Selain itu juga diikutsertakan komponen humoral, seperti kmplemen, C reaktif Protein (CRP) dan interferon
(IFN). Sedangkan mukosa dan kulit berperan sebagai barier pertama.

Mikroorgnanisme yang menembus barier mekanik non spesifik masih dapat dieliminir oleh barier larut non
spesifik lainnya, seperti enzim lisosom yang akan menghancurkan dinding bakteri, komplemen yang diaktifkan
secara alternative akan melisiskan membrane sel bakteri dan meningkatkan fagisitosis melalui kemotaksis dan
opsonisasim CRP, yang dengan bantuan Ca 2+ akan mengikat berbagai molekul di permukaan bakteri dan jamur,
untuk kemudian memudahkan fagositosis. Selanjutnya respon dari jajaran pertahanan seluler non spesifik
deberikan oleh fagosit, makrofag, sel NK dan sel K. penghancuran bakteri oleh fagosit terjadi melali beberapa
tahap, yaitu kemotaksis, fagositosis, mencerna dan membuang produkya. Makrofag melepaskan lisosom,
komplemen, interferon, dan sitokin yang semuanya berperan dalam pertahanan spesifik dan non spesifik. Sel
NK yang diaktifkan oleh IFN, dapat membunuh sel kanker dan sel yang terinfeksi virus tanpa bantuan antibodi.
IFN juga meningkatkan resistensi sel terhadap virus. Sel K dapat membunuh sel sasaran yang diapisi antibody
melalui Antibody Dependent Cell Citotoxicity (ADCC). ADCC merusak sel tunggal dan mikrorganisme
multiseluler, berperan pada penghancuran sel kanker, penolakan transplant dan penyakit autoimun.
Bila pertahanan non spesifik tidak dapat mengeliminir antigen, system imun spesifik akan dikerahkan. Jika
terjadi suatu rangsangan imunogenik, sebelum ekspresi respon imun spesifik, terjadilah serangkaian peristiwa
seluler (Hunt et al., 2004).
VITAMIN A

Vitamin A sebagai salah satu mikronutrien yang mempunyai peran penting sebagai regulator sistem imun dan
juga sebagai anti infeksi (Charles BS, 2004). Vitamin A juga berfungsi sebagai regulator produksi sitokin.
Dalam beberapa tahun terakhir dibuktikan bahwa vitamin A memegang peran vital bagi perkembangan embrio
sebagai kunci regulator pertumbuhan dan deferensiasi sel-sel tubuh bagi kehidupan. Vitamin A mempunyai
peranan penting pada regulasi hemapoetik sistem, mempunyai efek pada perkembangan dan deferensiasi sel-sel
mieloid leukemia telah ditemukan pada hewan. Kekurangan dan kelebihan vitamin A mempengaruhi respons
imun normal dari tubuh (Blomhoff et al., 2008).
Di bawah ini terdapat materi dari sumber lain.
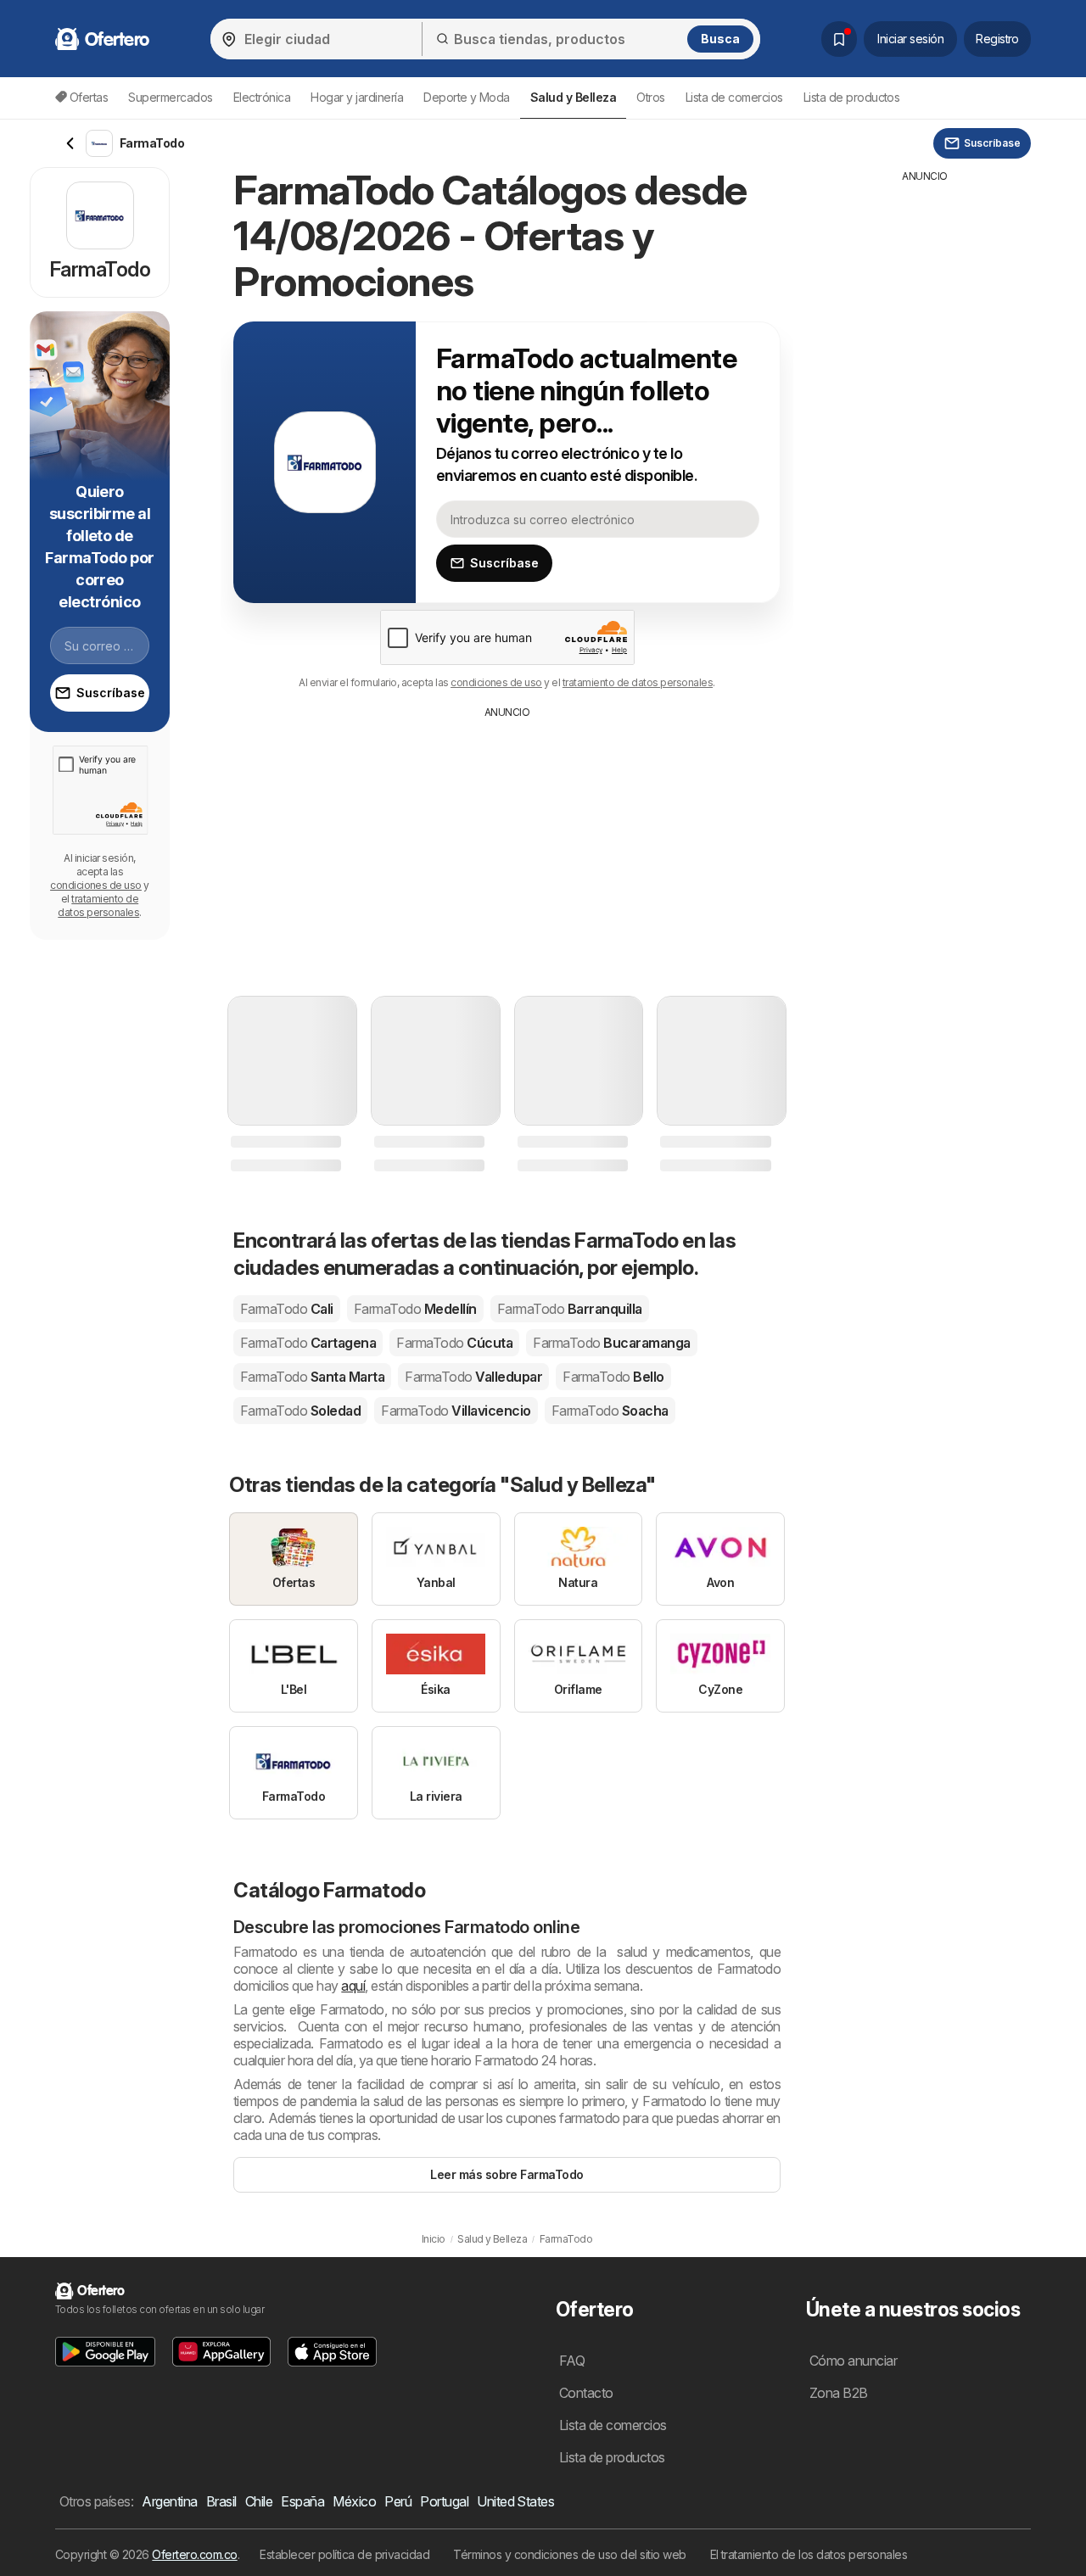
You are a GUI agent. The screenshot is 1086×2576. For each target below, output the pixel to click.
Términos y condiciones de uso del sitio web (569, 2554)
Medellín (415, 1308)
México (354, 2501)
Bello (613, 1376)
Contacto (586, 2392)
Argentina (169, 2501)
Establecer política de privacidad (344, 2554)
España (302, 2501)
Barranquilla (569, 1308)
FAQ (572, 2360)
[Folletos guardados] (839, 39)
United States (515, 2501)
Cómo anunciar (853, 2360)
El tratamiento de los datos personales (809, 2554)
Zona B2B (838, 2392)
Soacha (610, 1410)
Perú (397, 2501)
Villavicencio (455, 1410)
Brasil (221, 2501)
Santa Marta (312, 1376)
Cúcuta (454, 1342)
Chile (258, 2501)
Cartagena (308, 1342)
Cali (286, 1308)
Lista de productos (851, 97)
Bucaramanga (611, 1342)
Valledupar (473, 1376)
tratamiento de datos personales (638, 682)
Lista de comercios (734, 97)
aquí (353, 1985)
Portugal (444, 2501)
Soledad (300, 1410)
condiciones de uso (496, 682)
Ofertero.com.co (194, 2554)
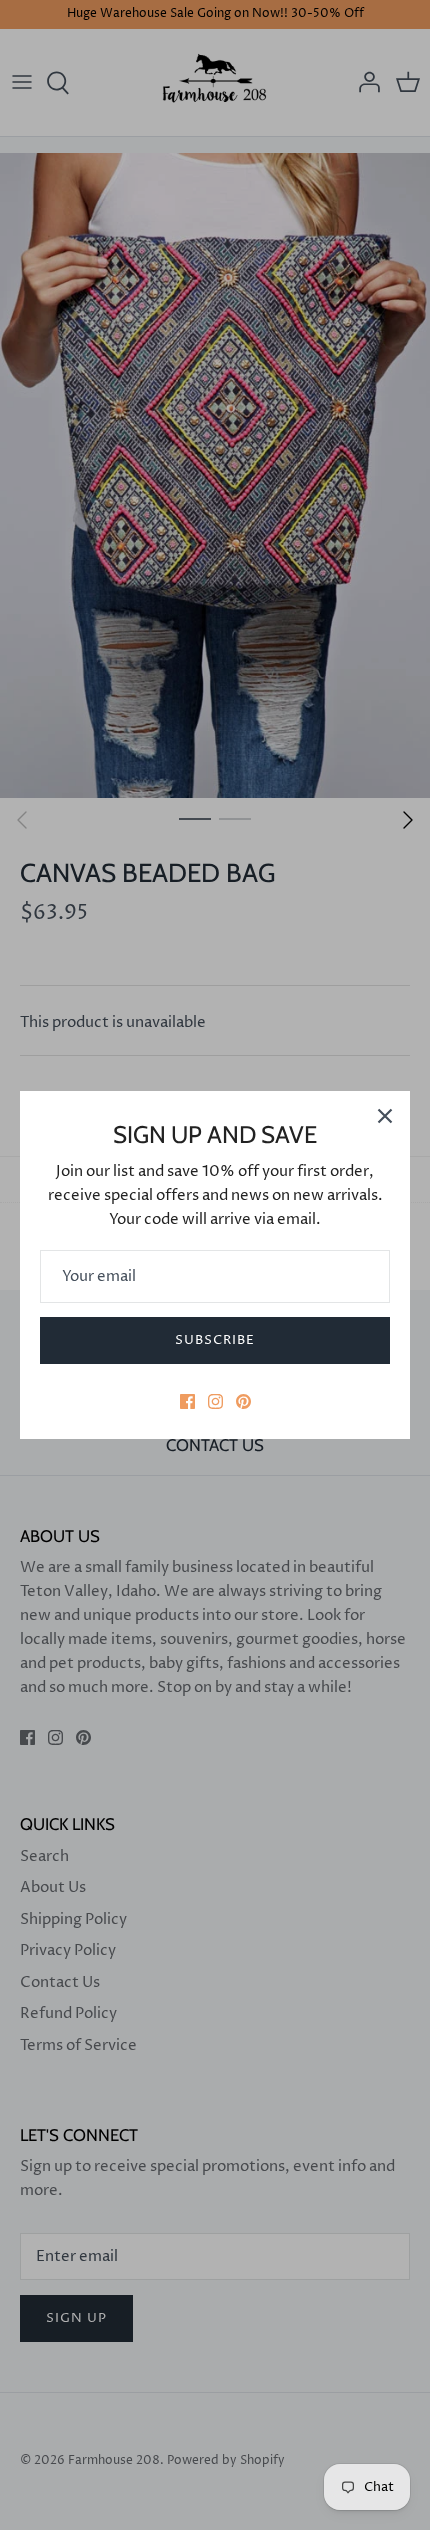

Vitamin A merupakan bagian dari senyawa larut dalam lemak yang penting untuk penglihatan normal, ekspresi
gen, integritas epitel, pertumbuhan, dan fungsi kekebalan tubuh, terdiri dari retinoid dan pro vitamin A
karotenoid (Rose C et al., 2006). Vitamin A merupakan nama generik yang menyatakan semua retinoid dan
prekursor/ provitamin A/ karotenoid yang mempunyai aktivitas biologik sebagai retinol. Vitamin A mempunyai
peranan penting di dalam pemeliharaan sel epitel oleh karena itu vitamin A sangat berperan dalam imunitas non-
spesifik, dimana dalam keadaan kekurangan vitamin A, integritas mukosa epitel terganggu, keadaan ini sebagian
besar disebabkan karena hilangnya sel globlet penghasil mukus. Salah satu dampak kekurangan vitamin A
adalah meningkatnya kerentanan terhadap kuman patogen di mata dan saluran nafas serta saluran pencernaan
(Almatsier 2006).

Peranan vitamin A selain pada imunitas non-spesifik juga pada imunitas seluler, seperti hasil penelitian yang
dilakukan oleh Villamor dan Fauzi (2005) dimana vitamin A selain mempengaruhi kekebalan alami dengan cara
mengganggu pertahanan mukosal, juga dengan cara mengurangi fungsi neutrofil, makrofag, sel NK, dan
mempengaruhi perkembangan sel Th dan sel B yang berfungsi sebagai pertahanan humoral dan seluler. Peranan
vitamin A di dalam imunitas non spesifik dan spesifik juga telah dibuktikan oleh Reifen (2008) dimana
suplementasi vitamin A memperbaiki kondisi inflamasi seperti gangguan kulit, bronco pulmonary dysplasia.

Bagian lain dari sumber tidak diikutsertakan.